“This risk can be completely avoided because technologies and mission designs are now in place that can provide controlled reentries (usually in remote areas of the ocean) rather than uncontrolled and therefore completely random reentries,” he said by email.
Holger Kraj, head of the European Space Agency’s Office of Space Debris, said international best practice is to conduct controlled reentry, targeting a distant part of the ocean, whenever the risk of casualties is extremely high.
He added that the return area of the missile was geographically limited between latitudes 41 degrees south and 41 degrees north of the equator.
The US Space Command said it will track the fall of the Chinese rocket to Earth, according to its spokesperson.
Depending on changing weather conditions, the exact entry point of the rocket stage into Earth’s atmosphere “can only be determined within hours of its re-entry,” the spokesperson said, but it is estimated to re-enter Earth’s atmosphere on August 1.
The 18th Space Defense Squadron, part of the US Army that tracks re-entry operations, will also provide daily updates on its location.

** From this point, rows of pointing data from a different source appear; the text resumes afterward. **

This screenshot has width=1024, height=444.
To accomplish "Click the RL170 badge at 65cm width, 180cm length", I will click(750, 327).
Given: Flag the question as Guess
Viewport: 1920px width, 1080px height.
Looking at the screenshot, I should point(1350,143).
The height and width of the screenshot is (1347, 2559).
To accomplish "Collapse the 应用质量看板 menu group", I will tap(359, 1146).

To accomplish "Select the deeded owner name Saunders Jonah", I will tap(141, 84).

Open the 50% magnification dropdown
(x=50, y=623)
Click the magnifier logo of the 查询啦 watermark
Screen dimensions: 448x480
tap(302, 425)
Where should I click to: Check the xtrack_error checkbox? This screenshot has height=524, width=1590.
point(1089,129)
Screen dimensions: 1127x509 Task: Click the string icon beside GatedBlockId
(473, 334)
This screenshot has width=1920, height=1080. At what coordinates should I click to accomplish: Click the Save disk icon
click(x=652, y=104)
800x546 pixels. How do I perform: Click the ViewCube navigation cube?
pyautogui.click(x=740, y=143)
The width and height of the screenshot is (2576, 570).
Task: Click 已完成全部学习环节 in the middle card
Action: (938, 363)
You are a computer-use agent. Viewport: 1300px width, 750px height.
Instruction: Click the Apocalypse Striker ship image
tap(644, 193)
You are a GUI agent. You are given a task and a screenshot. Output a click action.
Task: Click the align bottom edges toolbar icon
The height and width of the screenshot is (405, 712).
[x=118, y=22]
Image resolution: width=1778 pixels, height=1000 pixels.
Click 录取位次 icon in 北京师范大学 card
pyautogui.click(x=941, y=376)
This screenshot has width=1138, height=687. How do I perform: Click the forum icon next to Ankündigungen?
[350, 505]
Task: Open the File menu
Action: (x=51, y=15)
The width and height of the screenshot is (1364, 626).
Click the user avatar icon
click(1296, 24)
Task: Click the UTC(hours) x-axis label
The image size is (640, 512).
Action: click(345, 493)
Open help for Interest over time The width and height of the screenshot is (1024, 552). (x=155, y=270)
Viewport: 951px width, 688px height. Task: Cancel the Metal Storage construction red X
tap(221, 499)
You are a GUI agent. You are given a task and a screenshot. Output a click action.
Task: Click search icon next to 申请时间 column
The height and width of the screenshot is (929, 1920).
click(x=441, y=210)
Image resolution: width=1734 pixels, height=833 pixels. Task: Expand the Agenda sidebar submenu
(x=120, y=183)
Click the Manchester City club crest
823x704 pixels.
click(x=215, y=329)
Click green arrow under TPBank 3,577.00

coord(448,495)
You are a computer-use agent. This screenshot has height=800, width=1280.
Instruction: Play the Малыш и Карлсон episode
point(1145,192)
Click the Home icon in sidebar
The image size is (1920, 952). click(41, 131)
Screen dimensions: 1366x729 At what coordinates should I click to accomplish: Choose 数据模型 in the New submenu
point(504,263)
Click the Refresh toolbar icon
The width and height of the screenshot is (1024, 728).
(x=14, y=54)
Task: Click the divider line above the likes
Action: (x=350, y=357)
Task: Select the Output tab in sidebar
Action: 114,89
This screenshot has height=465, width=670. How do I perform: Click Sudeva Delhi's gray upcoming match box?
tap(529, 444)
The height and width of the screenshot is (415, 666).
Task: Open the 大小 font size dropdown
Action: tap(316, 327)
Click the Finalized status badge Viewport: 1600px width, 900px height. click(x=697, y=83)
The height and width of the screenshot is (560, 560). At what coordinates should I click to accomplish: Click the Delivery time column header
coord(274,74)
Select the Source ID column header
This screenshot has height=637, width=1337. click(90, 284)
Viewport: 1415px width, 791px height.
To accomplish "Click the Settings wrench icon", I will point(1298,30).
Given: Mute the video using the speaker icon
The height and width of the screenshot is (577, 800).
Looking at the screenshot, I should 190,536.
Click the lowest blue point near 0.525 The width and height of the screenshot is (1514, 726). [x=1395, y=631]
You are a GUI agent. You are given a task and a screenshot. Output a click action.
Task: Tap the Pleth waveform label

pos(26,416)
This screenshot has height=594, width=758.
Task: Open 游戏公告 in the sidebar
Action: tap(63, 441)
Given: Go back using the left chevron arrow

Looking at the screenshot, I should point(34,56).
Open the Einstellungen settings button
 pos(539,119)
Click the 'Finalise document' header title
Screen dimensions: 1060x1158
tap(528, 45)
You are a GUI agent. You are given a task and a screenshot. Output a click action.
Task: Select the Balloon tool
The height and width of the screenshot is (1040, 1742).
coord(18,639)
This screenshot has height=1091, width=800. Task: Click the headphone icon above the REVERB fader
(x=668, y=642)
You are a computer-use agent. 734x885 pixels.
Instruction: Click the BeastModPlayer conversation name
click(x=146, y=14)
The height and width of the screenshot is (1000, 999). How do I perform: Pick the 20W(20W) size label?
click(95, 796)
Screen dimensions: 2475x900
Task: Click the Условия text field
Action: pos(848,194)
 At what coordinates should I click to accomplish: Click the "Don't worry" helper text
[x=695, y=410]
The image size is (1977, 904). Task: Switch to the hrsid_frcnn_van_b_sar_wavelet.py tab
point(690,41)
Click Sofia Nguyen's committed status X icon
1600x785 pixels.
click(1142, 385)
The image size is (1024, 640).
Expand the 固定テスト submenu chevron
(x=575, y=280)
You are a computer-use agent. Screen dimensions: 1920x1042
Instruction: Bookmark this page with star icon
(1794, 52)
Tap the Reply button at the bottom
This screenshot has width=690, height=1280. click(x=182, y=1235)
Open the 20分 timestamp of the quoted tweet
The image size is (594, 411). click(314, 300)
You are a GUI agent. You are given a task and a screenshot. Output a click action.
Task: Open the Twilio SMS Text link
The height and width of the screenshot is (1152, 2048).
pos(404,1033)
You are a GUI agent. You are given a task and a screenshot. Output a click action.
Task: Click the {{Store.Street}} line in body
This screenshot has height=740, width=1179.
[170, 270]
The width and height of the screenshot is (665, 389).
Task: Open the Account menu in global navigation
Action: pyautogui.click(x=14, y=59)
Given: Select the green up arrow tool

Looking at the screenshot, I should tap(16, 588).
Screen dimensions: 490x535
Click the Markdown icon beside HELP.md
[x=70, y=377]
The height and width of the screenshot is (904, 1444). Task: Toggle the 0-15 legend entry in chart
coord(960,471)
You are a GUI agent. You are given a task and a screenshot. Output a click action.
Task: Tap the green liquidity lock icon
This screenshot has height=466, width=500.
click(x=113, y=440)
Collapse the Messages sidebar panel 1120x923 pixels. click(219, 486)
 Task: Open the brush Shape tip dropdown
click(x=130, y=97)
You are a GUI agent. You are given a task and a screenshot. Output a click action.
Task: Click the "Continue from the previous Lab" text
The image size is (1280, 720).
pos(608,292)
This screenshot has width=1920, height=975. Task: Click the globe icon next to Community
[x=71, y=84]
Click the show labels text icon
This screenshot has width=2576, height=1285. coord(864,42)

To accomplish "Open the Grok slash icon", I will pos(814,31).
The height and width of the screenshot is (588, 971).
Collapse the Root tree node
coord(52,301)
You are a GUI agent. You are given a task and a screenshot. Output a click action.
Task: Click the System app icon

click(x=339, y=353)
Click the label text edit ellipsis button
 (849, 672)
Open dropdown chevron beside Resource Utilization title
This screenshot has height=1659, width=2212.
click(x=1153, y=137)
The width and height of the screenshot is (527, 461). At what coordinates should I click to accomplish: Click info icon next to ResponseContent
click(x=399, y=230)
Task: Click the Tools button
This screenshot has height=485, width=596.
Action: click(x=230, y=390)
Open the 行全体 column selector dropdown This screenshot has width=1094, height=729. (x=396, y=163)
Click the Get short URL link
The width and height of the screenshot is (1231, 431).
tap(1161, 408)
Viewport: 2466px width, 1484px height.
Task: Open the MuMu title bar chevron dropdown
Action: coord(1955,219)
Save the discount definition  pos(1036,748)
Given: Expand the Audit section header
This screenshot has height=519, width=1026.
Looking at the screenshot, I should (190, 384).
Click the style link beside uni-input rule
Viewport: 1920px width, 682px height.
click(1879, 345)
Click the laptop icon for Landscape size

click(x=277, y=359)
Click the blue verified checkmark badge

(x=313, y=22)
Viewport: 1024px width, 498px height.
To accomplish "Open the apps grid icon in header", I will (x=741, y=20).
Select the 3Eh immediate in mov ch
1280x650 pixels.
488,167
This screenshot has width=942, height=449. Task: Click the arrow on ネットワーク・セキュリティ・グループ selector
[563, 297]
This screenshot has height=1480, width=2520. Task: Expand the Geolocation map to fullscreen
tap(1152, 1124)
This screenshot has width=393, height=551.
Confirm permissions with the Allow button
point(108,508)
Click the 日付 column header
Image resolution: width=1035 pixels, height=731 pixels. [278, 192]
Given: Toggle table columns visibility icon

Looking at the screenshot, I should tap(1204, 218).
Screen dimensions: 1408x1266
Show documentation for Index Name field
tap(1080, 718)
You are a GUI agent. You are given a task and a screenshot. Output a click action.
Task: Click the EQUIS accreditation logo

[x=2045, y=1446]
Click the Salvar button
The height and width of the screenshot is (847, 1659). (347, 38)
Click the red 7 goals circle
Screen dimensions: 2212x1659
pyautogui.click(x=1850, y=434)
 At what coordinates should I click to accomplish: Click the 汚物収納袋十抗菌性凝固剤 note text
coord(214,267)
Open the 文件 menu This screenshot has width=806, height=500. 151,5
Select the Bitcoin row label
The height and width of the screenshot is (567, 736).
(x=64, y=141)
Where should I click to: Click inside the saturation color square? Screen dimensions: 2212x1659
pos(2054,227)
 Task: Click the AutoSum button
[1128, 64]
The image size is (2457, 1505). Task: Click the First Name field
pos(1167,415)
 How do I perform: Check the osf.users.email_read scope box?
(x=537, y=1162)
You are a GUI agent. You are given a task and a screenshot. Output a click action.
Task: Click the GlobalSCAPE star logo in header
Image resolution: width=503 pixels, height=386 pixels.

CNN has reached out to China’s manned space agency for comment.
Space debris weighing more than 2.2 tons is typically transported to a designated location in its first orbit around the Earth, said Jonathan McDowell, an astronomer at the Harvard-Smithsonian Center for Astrophysics.
“The point is that large objects usually are not put into orbit without an active control system,” he said.
With “no active control system, no engine that could be restarted to bring it back to Earth… it rolls into orbit and eventually burns up due to friction with the atmosphere,” McDowell said. He told CNN.
Last year, China came under fire for its handling of space debris after another unit launched a similar rocket. Its remains sank in the Indian Ocean near the Maldives 10 days after launch.
“Space-faring nations should reduce the risks to people and property on Earth from re-entry of space objects and increase transparency regarding these operations,” NASA Administrator Bill Nelson said at the time.
Space junk like old satellites enter Earth’s atmosphere on a daily basis, although most of it goes unnoticed because it burns long before it hits Earth.
Only the largest space debris – such as spacecraft and missile parts – poses a very small risk to humans and infrastructure on Earth.